LSU on brink of elimination after falling to UNC
Published 11:08 pm Saturday, June 1, 2024
The Road to Omaha just got a lot tougher for LSU.
Head coach Jay Johnson didn’t rule it out — he said that “Some of the best wins I’ve had, including last year in Omaha (when the Tigers won the national championship) came after winning elimination games.”
But that’s what LSU faces now after North Carolina’s Vance Honeycutt had four RBIs on two towering home runs and the host Tar Heels beat LSU 6-2.
North Carolina (44-13), the No. 4 national seed, is now one win away from the regional championship.
The Tigers (41-22) will have to win three more games, beginning at 11 a.m. Sunday with a rematch against Wofford, which stayed alive earlier Saturday with a 5-2 win over Long Island University.
The winner of that game will have to come back at 5 p.m. and beat North Carolina to force yet another game, winner-take-all, on Monday.
LSU beat Wofford Friday, 4-3, on Steven Milam’s walk-off solo homer to lead off the bottom of the ninth.
The Tigers will have to win the three games over the next two days after having burned their top two starters, Gage Jump and Luke Holman.
“For having three games to play, outside of having those two pitchers available we’re in about as good of a spot as we could be coming out of two games.” Johnson said. “We worked too hard to get here to let a little disappointment get in the way.
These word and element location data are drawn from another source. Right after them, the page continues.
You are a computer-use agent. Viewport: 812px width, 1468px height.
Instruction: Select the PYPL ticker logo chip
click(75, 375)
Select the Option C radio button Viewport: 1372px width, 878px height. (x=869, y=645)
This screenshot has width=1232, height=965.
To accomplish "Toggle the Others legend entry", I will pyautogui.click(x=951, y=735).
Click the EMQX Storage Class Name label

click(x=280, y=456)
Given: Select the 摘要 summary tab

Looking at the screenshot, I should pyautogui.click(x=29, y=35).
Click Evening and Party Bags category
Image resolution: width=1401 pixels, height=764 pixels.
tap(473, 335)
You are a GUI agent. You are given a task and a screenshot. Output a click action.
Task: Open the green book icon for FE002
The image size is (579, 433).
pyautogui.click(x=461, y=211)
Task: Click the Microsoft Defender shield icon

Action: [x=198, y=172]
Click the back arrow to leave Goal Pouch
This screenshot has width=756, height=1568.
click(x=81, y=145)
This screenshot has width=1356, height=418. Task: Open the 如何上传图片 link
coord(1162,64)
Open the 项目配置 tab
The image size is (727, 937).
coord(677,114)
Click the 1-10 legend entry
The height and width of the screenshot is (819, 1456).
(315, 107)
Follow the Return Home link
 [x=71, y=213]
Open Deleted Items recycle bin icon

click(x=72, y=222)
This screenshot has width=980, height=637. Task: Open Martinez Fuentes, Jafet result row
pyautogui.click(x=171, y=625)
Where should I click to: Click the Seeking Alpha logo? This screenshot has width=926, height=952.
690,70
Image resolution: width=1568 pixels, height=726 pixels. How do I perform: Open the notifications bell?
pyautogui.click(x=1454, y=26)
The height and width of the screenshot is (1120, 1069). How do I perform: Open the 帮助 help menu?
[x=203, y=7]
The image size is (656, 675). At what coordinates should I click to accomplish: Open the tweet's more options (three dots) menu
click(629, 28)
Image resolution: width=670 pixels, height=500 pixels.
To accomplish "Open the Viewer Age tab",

“I have complete confidence in our team and their ability to respond. I’ve never been so excited to have the chance to play a doubleheader as I am about tomorrow.”
LSU got another strong performance out of Holman — 11 strike outs, one walk in 6.2 innings —but Honeycutt hit a three-run homer off of him in the fifth and chased him in the seventh on an 0-2 pitch with two outs.
Meanwhile, the Tigers won the battles while losing the war against UNC starter Shea Sprague.
The plan, Johnson said, was to be patient and run up Sprague’s pitch count — and “He was out of the game by the fifth inning.
“I didn’t think we did a poor job, really, and we still couldn’t get to him.
“I thought we had a really good plan. He just didn’t give us much to do anything with — and when we did hit it hard, we hit it right at somebody.”
The Tigers certainly had their chances, but didn’t have much better luck against relievers Ben Peterson and Dalton Pence either.
They got runners to second in five of the first seven innings, but were 1 for 7 with two outs and 1 for 6 with runners in scoring position.
LSU stranded nine base runners and hit into three double plays, including a highly controversial call that ended the second inning for the Tigers when Alex Milazzo was called for interference at second place.
With the call, Jake Brown was ruled out at first and instead of runners at the corners with two outs, it ended the inning.
“The call on the double play really hurt,” Johnson said. “You still have to get a two-out hit, but it would have put some stress on (Sprague) in the second.
“I didn’t think it should have been called interference but it was. We lost an opportunity there.”
More costly, perhaps, was the seventh, when the Tigers scored both their runs to cut the margin to 3-2, but could have come away with more.
They loaded the bases without incident with only one out, but got only two runs — on back-to-back walks — before Hayden Travinski hit into a double play the end the threat.
“Credit Pence,” Johnson said of the UNC reliever. “He made three really good pitches in a row the Travinksi – really difficult pitches to do anything with other than hit a ground ball.
“That’s was probably the one. If we can cash in right there, I definitely believe the end of the game might be different.
“We’re looking forward to trying to play them again Sunday night.”
There’s even more incentive the Tigers to trudge through the regional minefield.
If LSU somehow comes back to win the regional, the super regional would likely be in Baton Rouge.
Arizona, the host of the Tucson regional that Chapel Hill is paired against, went two-and-out in its home ball park and obviously can’t host a super regional.